ところで、横山君は出発して10分で寝られたらしい。格の違いを見せつけられた気分だ。尾高君と小西君もよく寝ていた気がするが、豊永さんも私と同様に寝付けなかったらしい。これから深夜バスを多用していくには、どうにかして「寝る力」を高める必要がありそうだ。
5時半にバスは扇沢に到着した。バスから荷物を出し、身支度を整える。周囲はガスっていて景色が何もない。山頂まで同じ景色でなければいいが、と軽く心配になった。横山君は久しぶりにハイドレーションを引っ張り出してきたらしく、家で洗わずに水を入れた結果、黒い物が浮かんだ水が出てきたという。私も見たのだが、2月の屋外プールの水を底から掬ったような水だった。
扇沢を出発したのは6時18分である。まずは柏原新道の入口まで、車道を歩いていく。登山の序盤はゆっくり歩いて体を慣らしていくのがいいと運動生理学の本で読んだのだと友人が言っていたのを思い出しながら、新道の序盤はかなりゆっくり登った。しかし少し登って振り返ると扇沢の駐車場がだいぶ遠くに感じられて、人間の身体能力の高さを思い知った。スタート地点では景色が全くなかったのだが、高度を上げるにつれてちらほら周りの山が見え始め、虹を見ることもあった。しかし10:00になると雨が強くなり、仕方なくザックカバーとレインウェアを着用することにした。するとすぐに草原が見えて、山荘が現れた。山荘に着くということは同時に稜線上に出るということでもあって、急に寒さを感じるようになった。1年も高山に行っていないと、下界がいくら暑くても山は寒いのだということを忘れる。私はTシャツ1枚と長袖1枚とレインウェアが最大の防寒であったので、2日間震えて過ごすことになるかもしれない、という恐怖が頭をよぎった。「ま、いけるだろ」こう言い聞かせるしかなかった。
爺ヶ岳南峰へ登っていく。基本的にガスガスではあったが、たまに山が顔を覗かせることがあり、眺望への淡い期待を抱きながら軽やかに登っていく。道中では雷鳥に出会い、写真撮影タイムに入ることもあった。11:40に南峰に到着したが、残念なことに眺望は得られずに終わった。続いての中峰はトラバース道があるので、その分岐でザックをデポして空荷でピークを踏みに行った。ここでも到着時点では景色が無かったが、少しすると雲が晴れ、周りの山や歩いてきた道が見えた。
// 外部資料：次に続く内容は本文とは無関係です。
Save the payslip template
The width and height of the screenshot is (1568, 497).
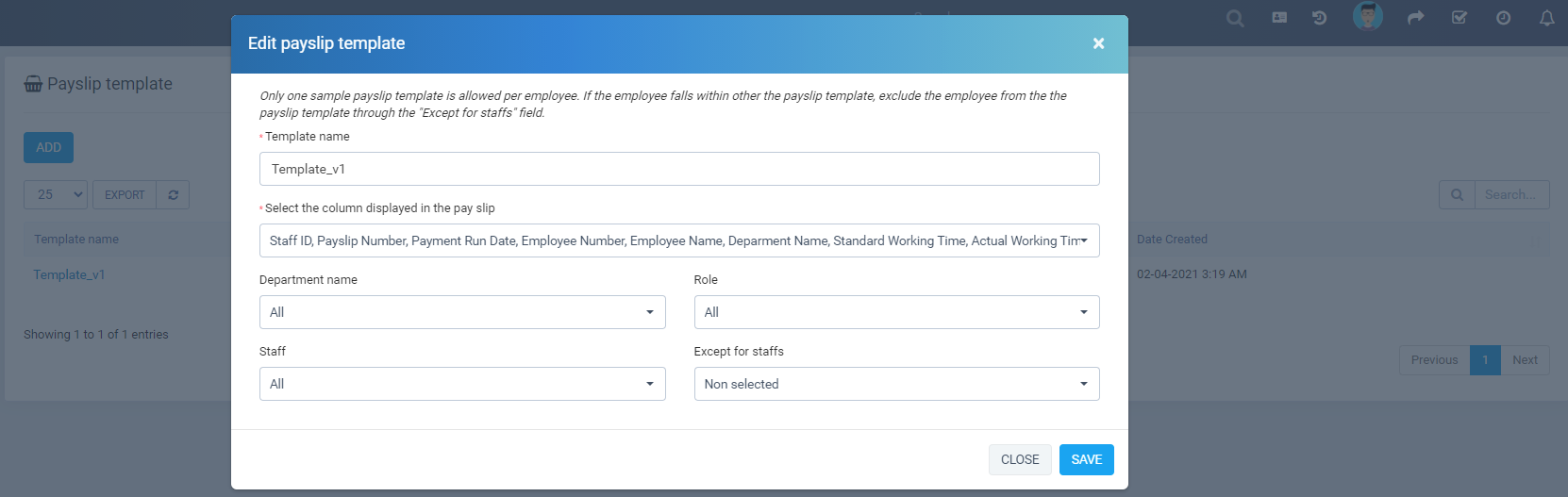1086,459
写真を満足するまで撮ってからザックを回収し、北峰の方へ。北峰にも登れると思っていたのだが、どうやらピークまでの道は用意されていないらしく、そのまま巻くしかなさそうだった。そしてそのまま冷乗越まで到着。下山ルートである赤岩尾根も見ることができた。冷乗越から冷池山荘までは、さらに下ってまた登る必要があった。
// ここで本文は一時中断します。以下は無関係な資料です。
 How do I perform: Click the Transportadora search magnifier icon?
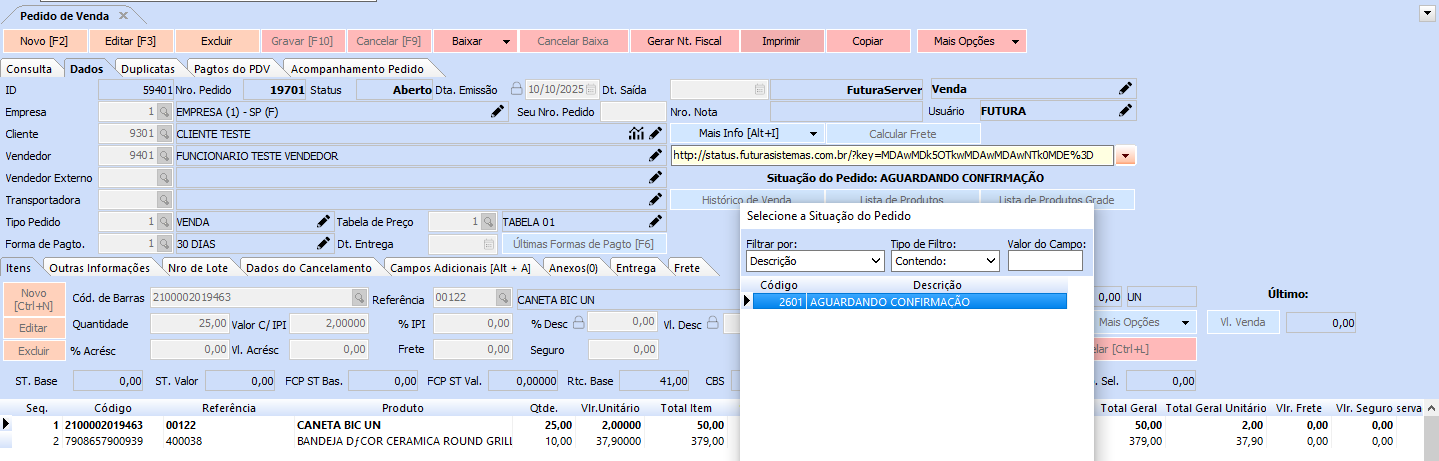click(x=164, y=200)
冷池山荘に着くととりあえず全員ザックをおろし、豊永さんが受付をしてくださって検温をしてから、ザックを担いでさらに遠くにあるテント場に向かった。山荘からテント場までの道のりはかなり長く感じられ、横山君はこれを「非人道的」と評価した。雨が降らないうちにテントを建ててしまおうということで急いでテントを建て、ひと段落したところで山荘に休憩しに行こうということになった。横山・尾高・小西の3人は1000円のラーメンを食べ、私はおなかを下していたので、おなかに優しそうなぜんざいとホットミルク(計900円)を頂いた。稜線の東側の景色はよかったので、それを見ながら美味を堪能した。夕食は横山君考案のすき焼き風ごはんで、豆腐・しらたき・肉・ねぎを煮て味付けした物だった。ごはんは高校時代に米炊きをやっていたという小西君が主導でやってくれた。どちらも上手くいき、ふつうは上手くいかない(と私は認識している)山での食事とは思えないクオリティのごはんであった。
片づけ終わったころには8時前になっており、完全に真っ暗になってしまっていたが、寝ている間はなかなか遠い場所にあるトイレにいけないので、2人ずつで4人がトイレに行くことにした。道を下っている時にふと気になってヘッドライトを消してみたところ、完全な暗闇となってしまい、1歩も動けなくなった。改めてヘッドライトの重要性を実感した次第である。無事トイレを済ませ、就寝した。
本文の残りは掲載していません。